Task list:
1. In one to three sentences, explain why the passage on medicine says the symptoms of health and disease must also be studied.
2. Summarize the passage on medicine in two sentences.
3. Write the next part of the passage on medicine, picking up after its final sentence.

Excerpt provided:
□ □ □
Medicine

A 10th-century Text

This manuscript preserves the medical text of the Persian physician Razi, who worked at a hospital in Baghdad. The text deals with diet, hygiene, anatomy, physiology, general pathology, surgery, diagnosis, therapy, special pathology, and practical surgery.

An 11th-century Text

This passage was written by Ibn Sina, known in the West as Avicenna.

Medicine considers the human body as to the means by which it is cured and by which it is driven away from health. The knowledge of anything, since all things have causes, is not acquired or complete unless it is known by its causes. Therefore in medicine we ought to know the causes of sickness and health. And because health and sickness and their causes are sometimes manifest, and sometimes hidden and not to be comprehended except by the study of symptoms, we must also study the symptoms of health and disease. Now it is established in the sciences that no knowledge is acquired save through the study of its causes and beginnings, if it has had causes and beginnings; nor completed except by knowledge of its accidents and accompanying essentials. Of these causes there are four kinds: material, efficient, formal, and final.

Material causes, on which health and sickness depend, are— the affected member, which is the immediate subject, and the humors; and in these are the elements. And these two are subjects that, according to their mixing together, alter. In the composition and alteration of the substance which is thus composed, a certain unity is attained.
□ □ □
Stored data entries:
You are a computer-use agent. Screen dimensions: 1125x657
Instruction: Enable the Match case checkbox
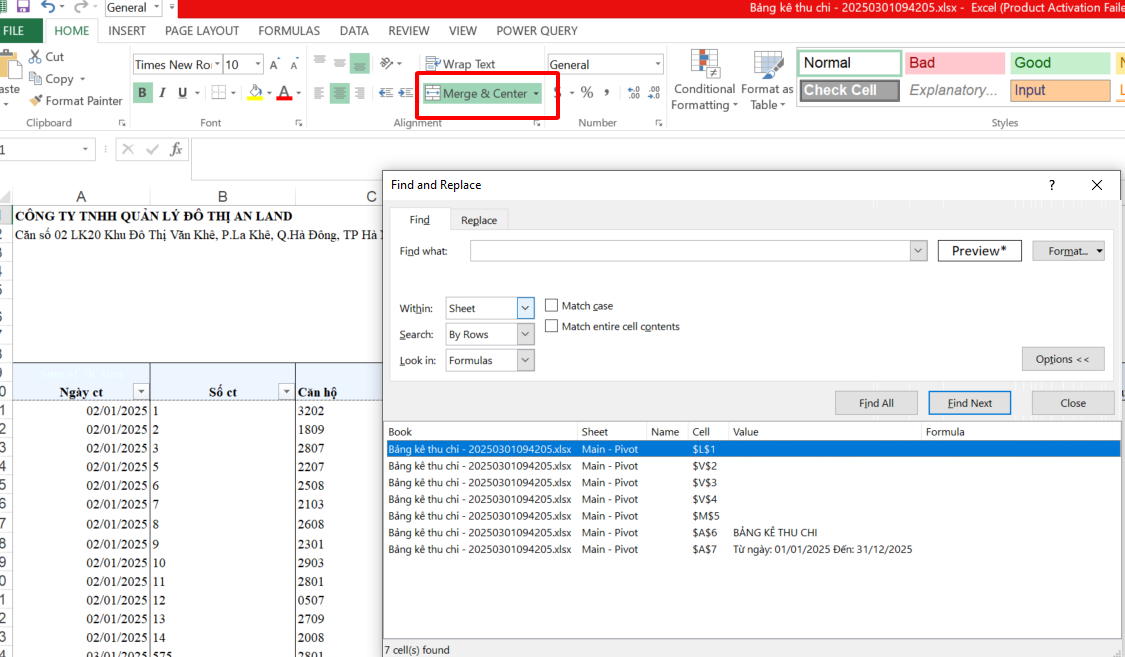click(552, 306)
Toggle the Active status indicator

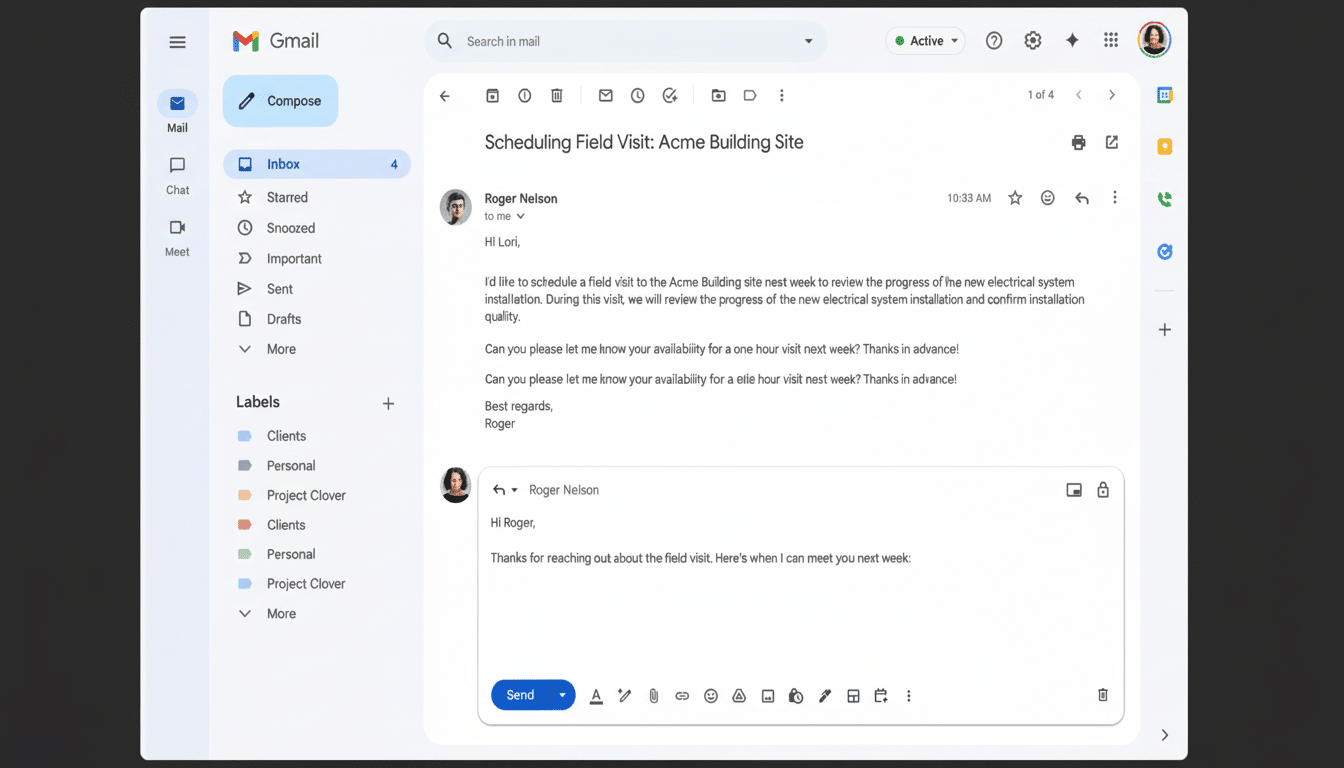925,40
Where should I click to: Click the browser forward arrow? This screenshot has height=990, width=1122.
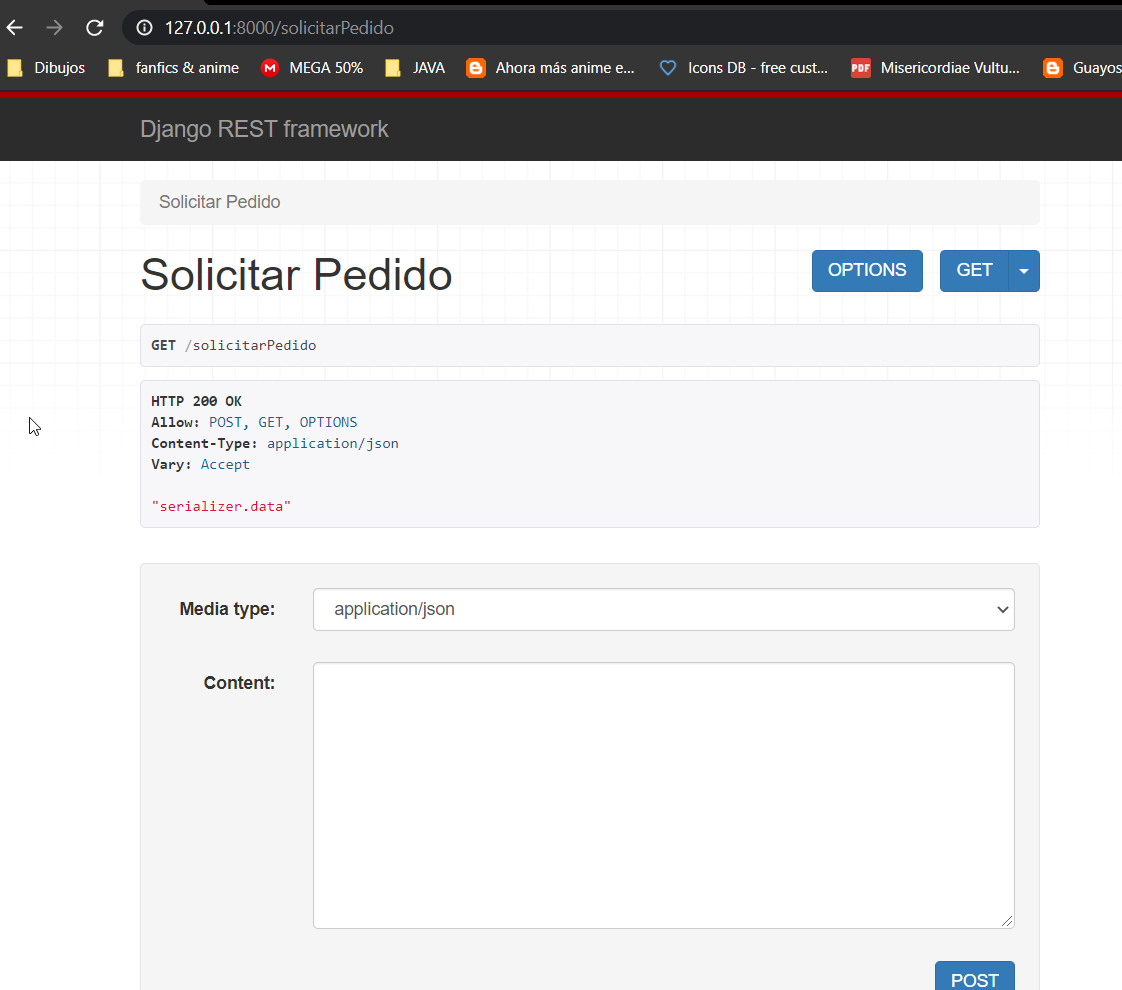pyautogui.click(x=54, y=27)
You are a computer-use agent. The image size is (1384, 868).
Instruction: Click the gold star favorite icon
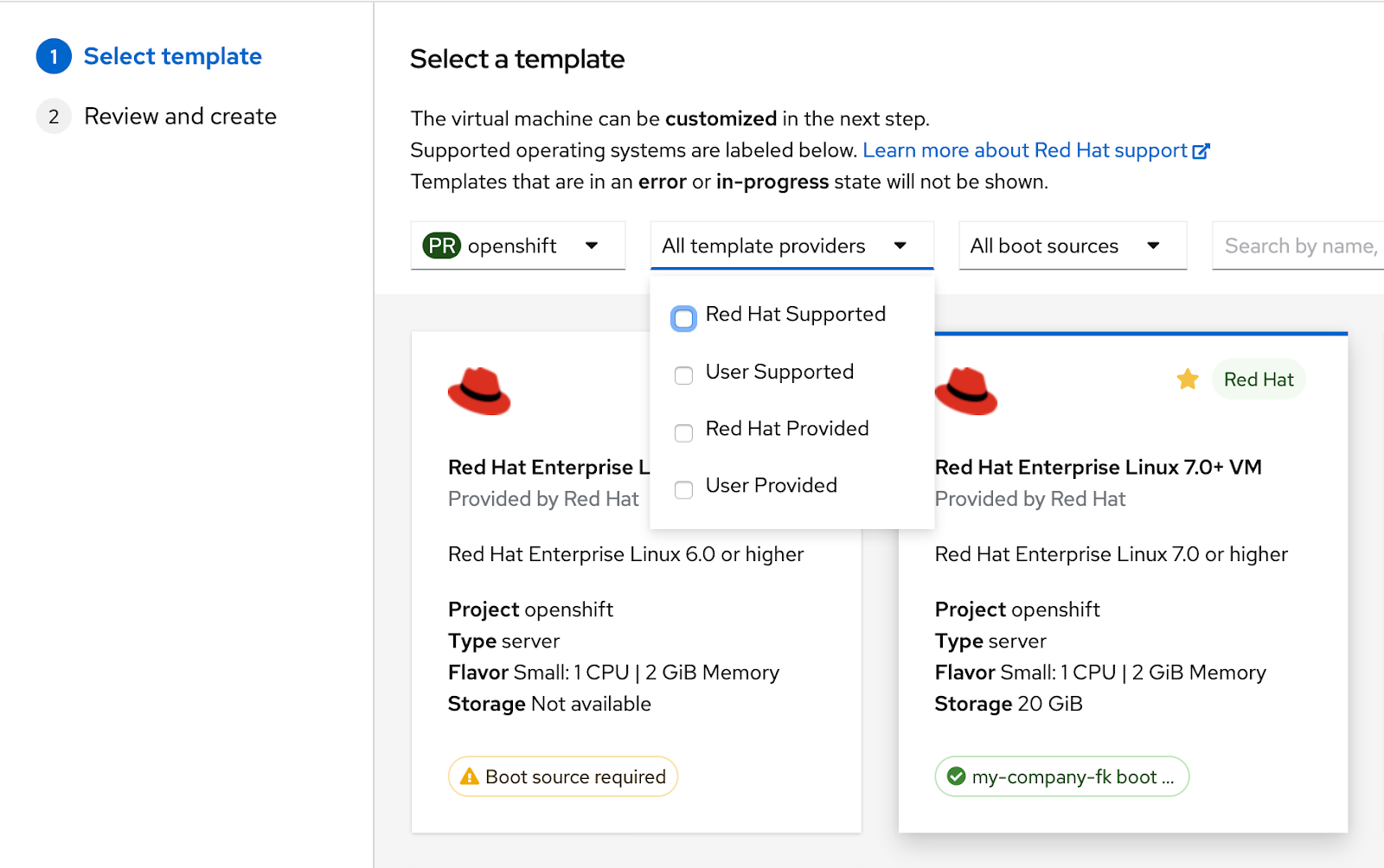click(1188, 380)
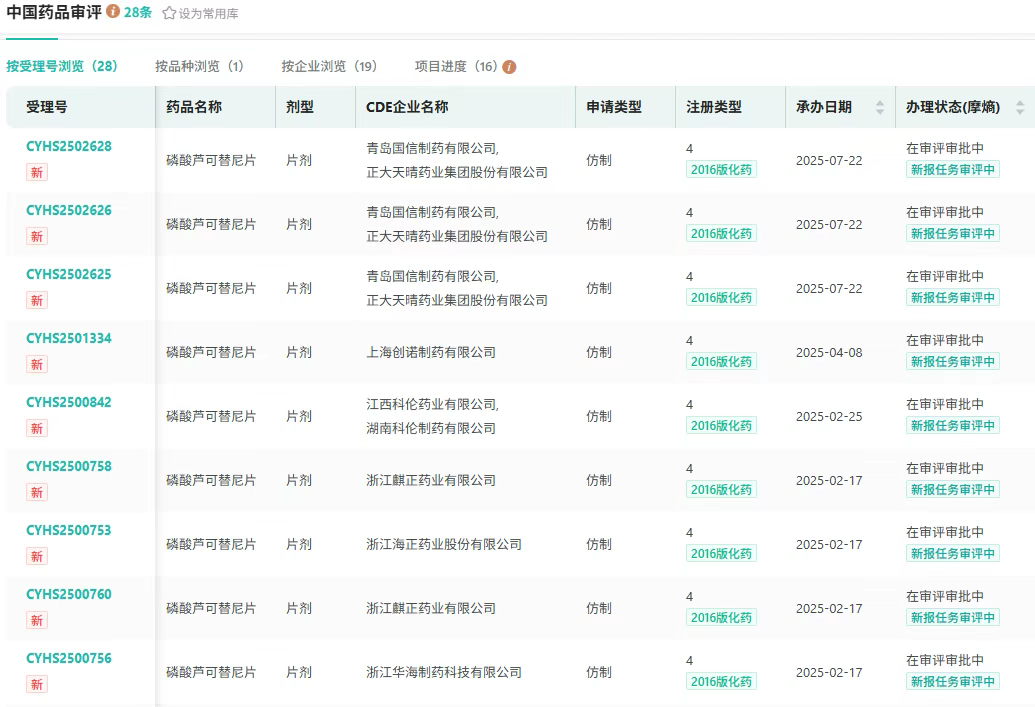Screen dimensions: 1035x707
Task: Click the 受理号 column header
Action: point(47,107)
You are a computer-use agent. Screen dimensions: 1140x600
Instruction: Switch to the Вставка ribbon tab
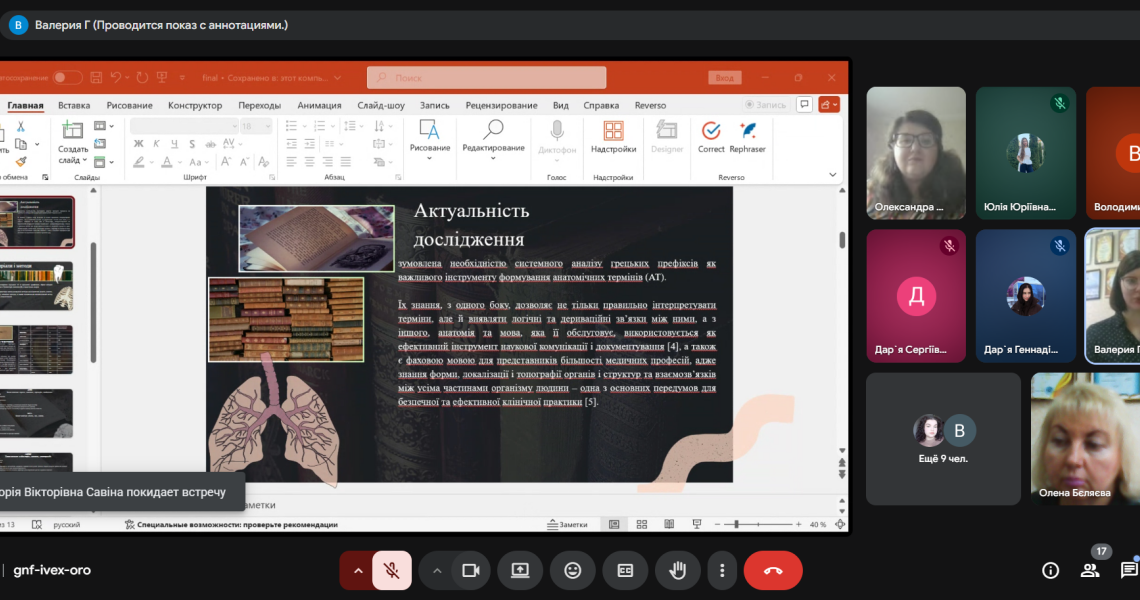(x=74, y=105)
□ □ □
Answers to the exercises:
1. Health, sickness, and their causes are sometimes plain to see. At other times they are hidden and can be understood only by studying symptoms. For that reason, the symptoms of health and disease have to be studied along with their causes.

2. The passage describes a 10th-century manuscript that preserves the medical text of Razi, a Persian physician who worked at a hospital in Baghdad and wrote on subjects ranging from diet and hygiene to diagnosis, therapy, and surgery. It then quotes Ibn Sina, known in the West as Avicenna, who argues that medicine must know the causes and symptoms of health and sickness, names four kinds of causes (material, efficient, formal, and final), and identifies the affected member and the humors as the material causes.

3.
Efficient causes are the causes changing and preserving the conditions of the human body; as airs, and what are united with them; and evacuation and retention; and districts and cities, and habitable places, and what are united with them; and changes in age and diversities in it, and in races and arts and manners, and bodily and animate movings and restings, and sleepings and wakings on account of them; and in things which befall the human body when they touch it, and are either in accordance or at variance with nature.

Formal causes are physical constitutions, and combinations and virtues which result from them. Final causes are operations. And in the science of operations lies the science of virtues, as we have set forth. These are the subjects of the doctrine of medicine; whence one inquires concerning the disease and curing of the human body. One ought to attain perfection in this research; namely, how health may be preserved and sickness cured. And the causes of this kind are rules in eating and drinking, and the choice of air, and the measure of exercise and rest; and doctoring with medicines and doctoring with the hands. All this with physicians is according to three species: the well, the sick, and the medium of whom we have spoken.

Source

A 13th-century Illustration

This image is from a 13th-century Arabic translation of the 1st-century medical text attributed to Dioscorides of Anazarbus. It shows three physicians preparing medicine.

A 13th-century Illustration

This image is from a 13th-century Arabic translation of the 1st-century medical text attributed to Dioscorides of Anazarbus. It shows the preparation of medicine from honey.

A 13th-century Illustration

This image shows Dioscorides of Anazarbus, who wrote a medical treatise in the 1st century. His work was very popular and translated into many languages. This portrait was in an Arabic translation of his work, from 13th-century Baghdad.